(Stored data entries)
++++++
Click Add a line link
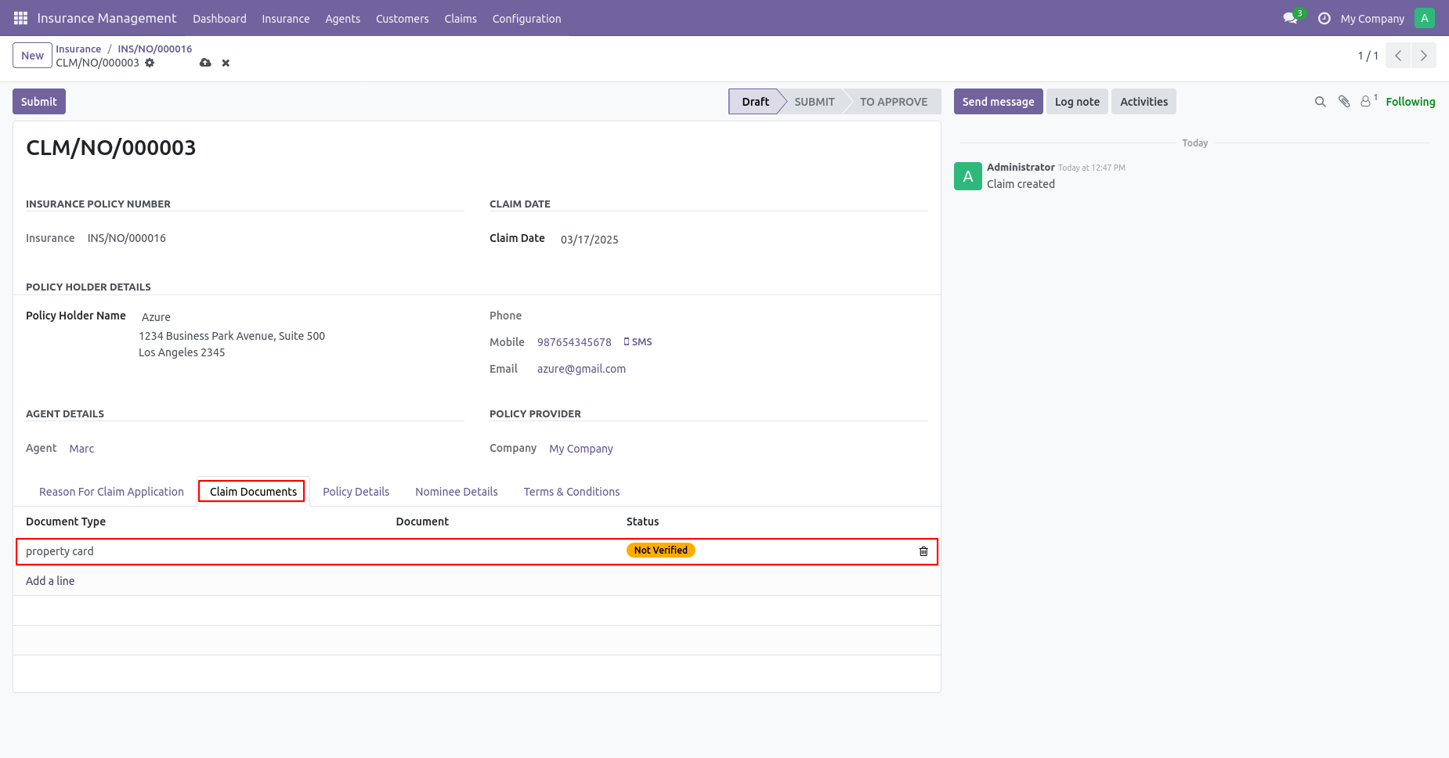 [50, 581]
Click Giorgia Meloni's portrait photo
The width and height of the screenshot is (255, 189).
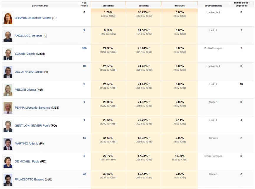coord(8,90)
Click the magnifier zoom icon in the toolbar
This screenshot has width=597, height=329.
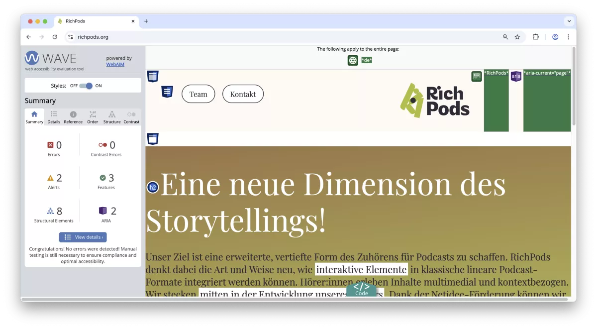pos(505,37)
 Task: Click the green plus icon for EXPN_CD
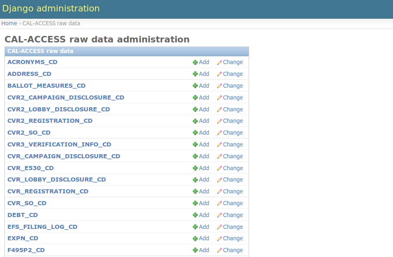click(x=195, y=239)
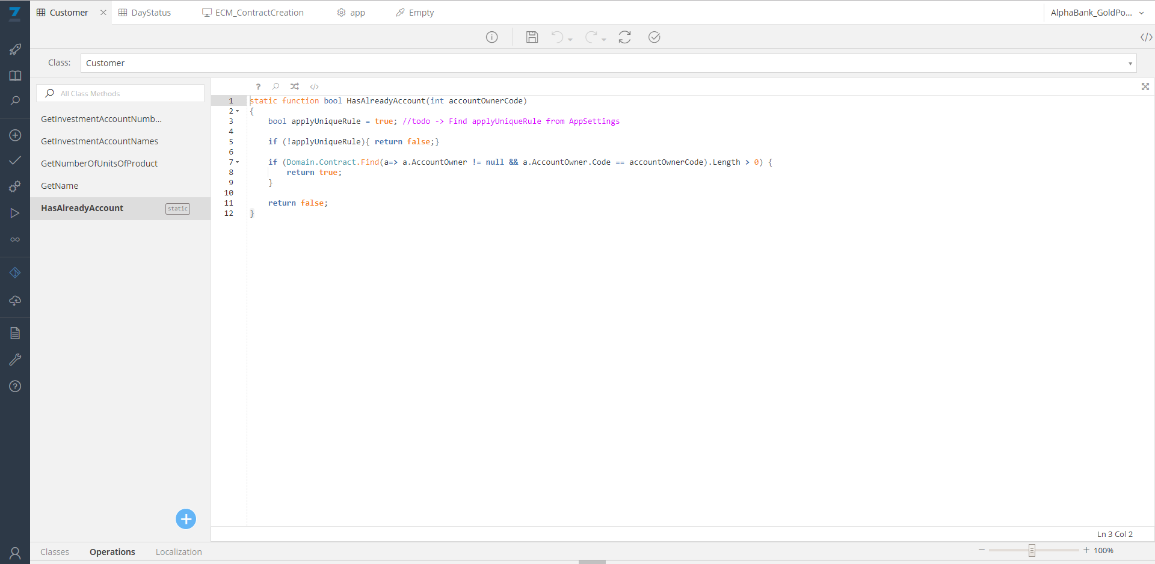Image resolution: width=1155 pixels, height=564 pixels.
Task: Click the refresh icon in toolbar
Action: (624, 37)
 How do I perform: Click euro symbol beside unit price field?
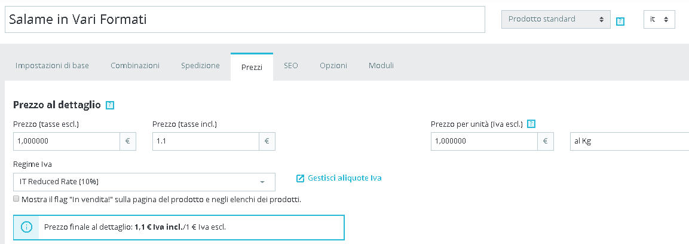click(x=545, y=142)
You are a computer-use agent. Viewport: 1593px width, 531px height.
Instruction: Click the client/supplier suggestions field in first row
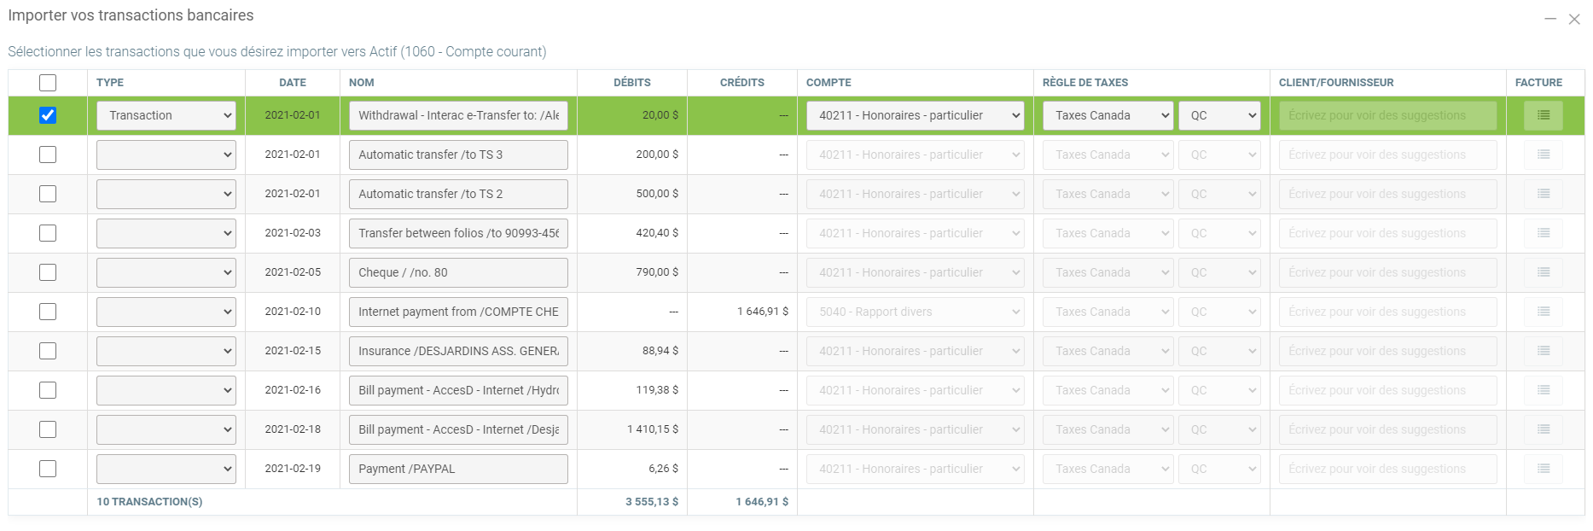(1387, 115)
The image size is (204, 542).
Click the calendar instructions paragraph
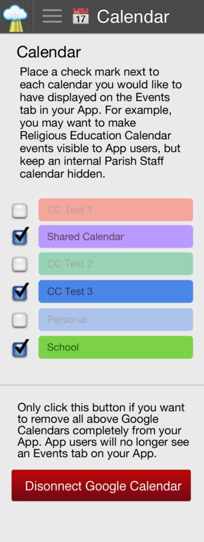[101, 123]
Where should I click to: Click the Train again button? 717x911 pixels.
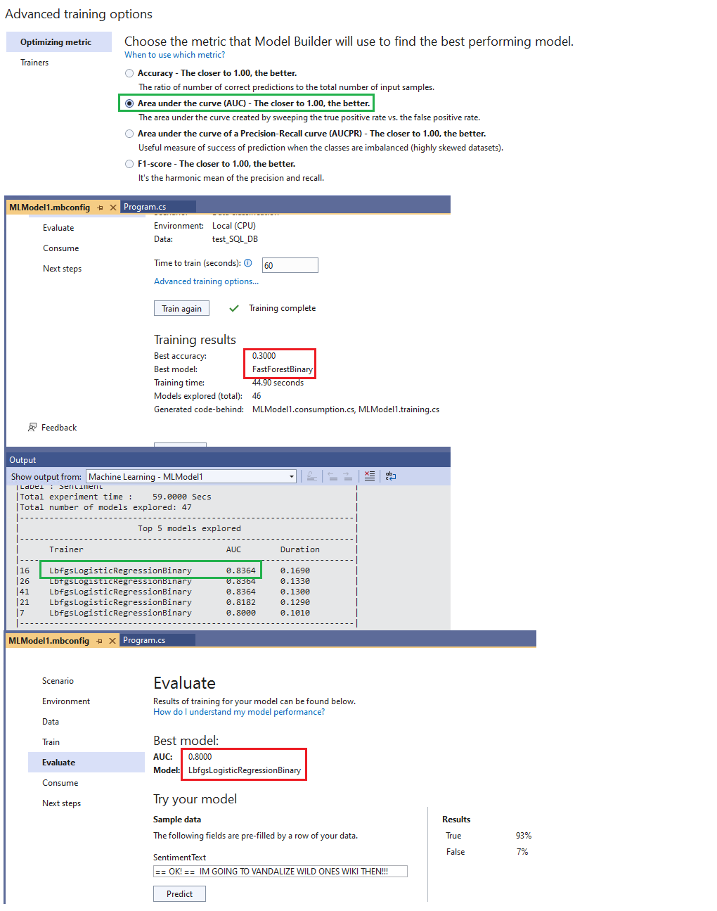coord(181,308)
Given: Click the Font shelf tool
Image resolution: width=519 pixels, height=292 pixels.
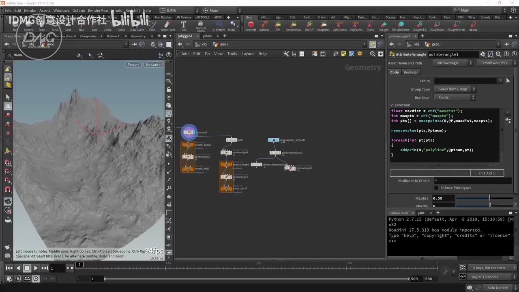Looking at the screenshot, I should [183, 26].
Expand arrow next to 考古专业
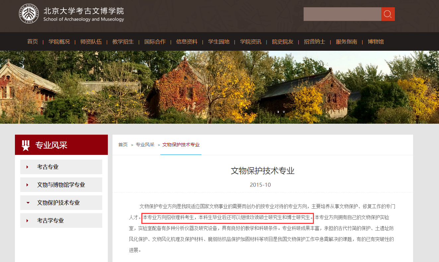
++++++
▶ [EXERCISE INSTRUCTIONS]: An exact copy is required of the lines from the one holding "Instruction: Click the" to the end of the entries above, both included; no pictures belong in it.

▶ [RESULT FOR THIS TASK]:
Instruction: Click the client/supplier suggestions field in first row
(1387, 115)
The image size is (204, 542).
Click the calendar instructions paragraph
[101, 123]
Where should I click to: Click the Train again button? 717x911 pixels.
coord(181,308)
Given: Click the Font shelf tool
Image resolution: width=519 pixels, height=292 pixels.
Looking at the screenshot, I should [183, 26].
Expand arrow next to 考古专业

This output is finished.